Last week the drama centered on the the city's refusal to reimburse court-appointed monitor Merrick Bobb for toilet paper, a $35 pillow case and some booze consumed over dinner. Bobb, of course, is the man tasked with overseeing the City of Seattle's settlement with the U.S. Department of Justice aimed at reforming SPD - and the tumult surrounding the job at hand just got more deafening. Now Mayor Mike McGinn and City Attorney Pete Holmes are at odds over Holmes' involvement in police reform discussions.
As Brandi Kruse of KIRO Radio and Steve Miletich of the Seattle Times have reported, McGinn's office sent an email to Holmes Tuesday accusing the city attorney of what the Times describes as "an ethical breach of the attorney-client privilege" in interactions with Bobb over the crafting of the monitoring plan required under Seattle's settlement agreement with the DOJ. In response, the mayor's office is now pushing for what's being described as an "ethical screen" between Holmes and the attorneys representing the city in the ongoing matter.
According to the Times, Seattle Police Chief John Diaz has issues regarding some aspects of a monitoring plan proposed by Bobb, apparently concerned that it lacks specific "guidance" and goes beyond what's called for under the terms of the DOJ settlement. The Times reports that Diaz has crafted his own, different plan in response to the monitoring plan floated by Bobb.
Meanwhile, Holmes - in a move that has thoroughly pissed off the mayor - has seemingly backed Bobb's plan as a "starting point for collaboration," but has also independently contacted Bobb and proposed "an alternative path for negotiation" if Bobb doesn't want to go along with the proposal from SPD and Diaz. KIRO Radio reports that Holmes shared Diaz's monitoring proposal with Bobb, much to the mayor's chagrin.
As Kruse reported via MyNorthwest.com Tuesday afternoon:
In the email, which was written by a member of the mayor's legal counsel at his direction, Holmes is accused of violating ethical standards by sharing privileged information with Merrick Bobb, who was brought in as a consultant after a Department of Justice investigation found that Seattle police have a pattern of using excessive force.
"Your letter of today discloses a document that was transmitted to you in confidence, and uses it to undermine your client's position," the mayor's office wrote in the email, which was provided to KIRO Radio by a source that works for the city.
The document in question was a proposed monitoring plan prepared by Seattle Police Chief John Diaz.
And as the Times reports:
On Tuesday, Holmes sent a letter to Bobb and a federal attorney saying he believes the monitor's draft plan "provides the starting point for collaboration" and that the Police Department's desire for more specific guidance could be accomplished by adding an appendix to the monitoring plan.

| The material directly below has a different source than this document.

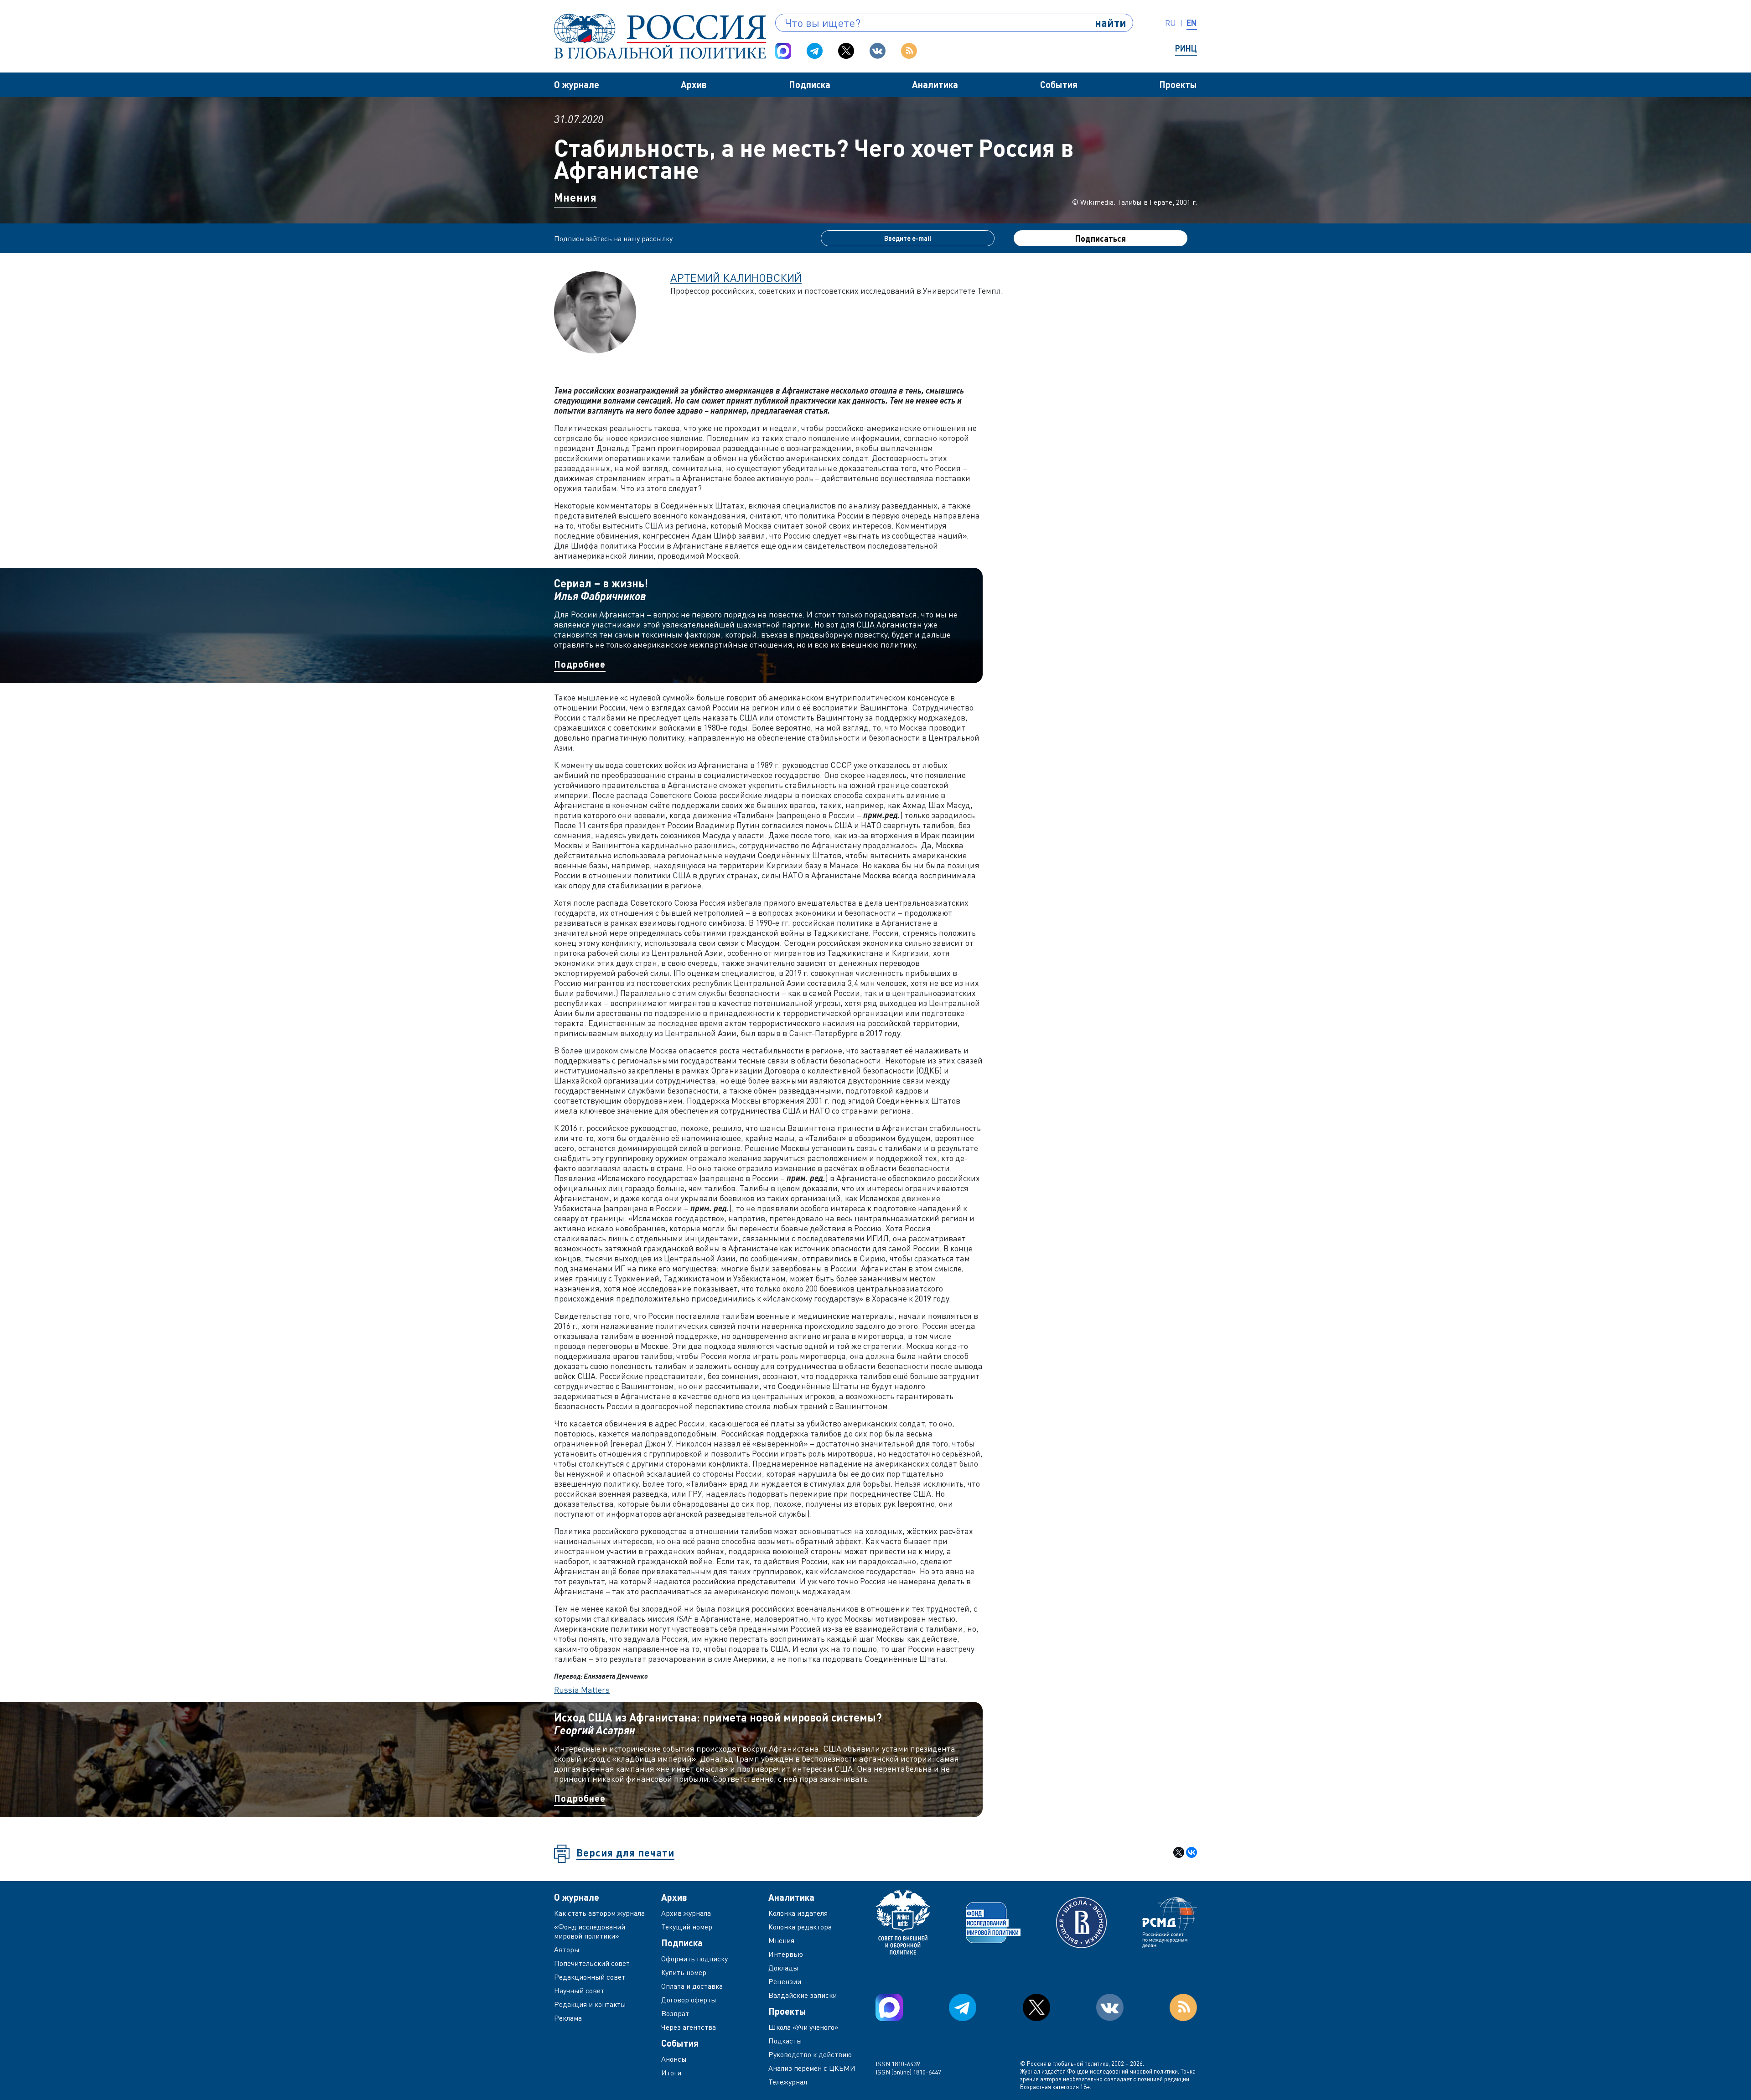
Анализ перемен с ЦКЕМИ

In wording that drew the ire of the mayor's office, Holmes added, "if the Monitor would like to engage in discussions as suggested by SPD in Chief Diaz's letter, our office will assist in that process. If however, the Monitor is inclined to reject SPD's approach, our office wanted to propose an alternative path for negotiation."
Marquardt, the mayor's legal counsel, said in his email that Holmes had submitted an alternate statement for a monitoring plan that was "materially different" from the proposal submitted by Diaz.
"Executive branch departments are entitled to have legal representatives who respect confidentiality and represent their interests," Marquardt wrote.
In a statement, the City Attorney's Office denies any wrongdoing:
The City Attorney's Office categorically denies any breach of the City Attorney's ethical obligations to the City. As the independently elected City Attorney with supervisory control over litigation, he can communicate with the monitor and Department of Justice with the goal of protecting the City's interests.
According to the Times, McGinn, Marquardt, Diaz, Holmes and federal attorneys met Tuesday night in an apparent effort to mend fences.
No word on whether any fences were mended, though the Times story concludes with: "... two city officials, speaking on condition of anonymity, said Tuesday there appeared to be an orchestrated campaign under way to have Bobb removed."
If true, that statement probably doesn't bode well for long-term fence mending.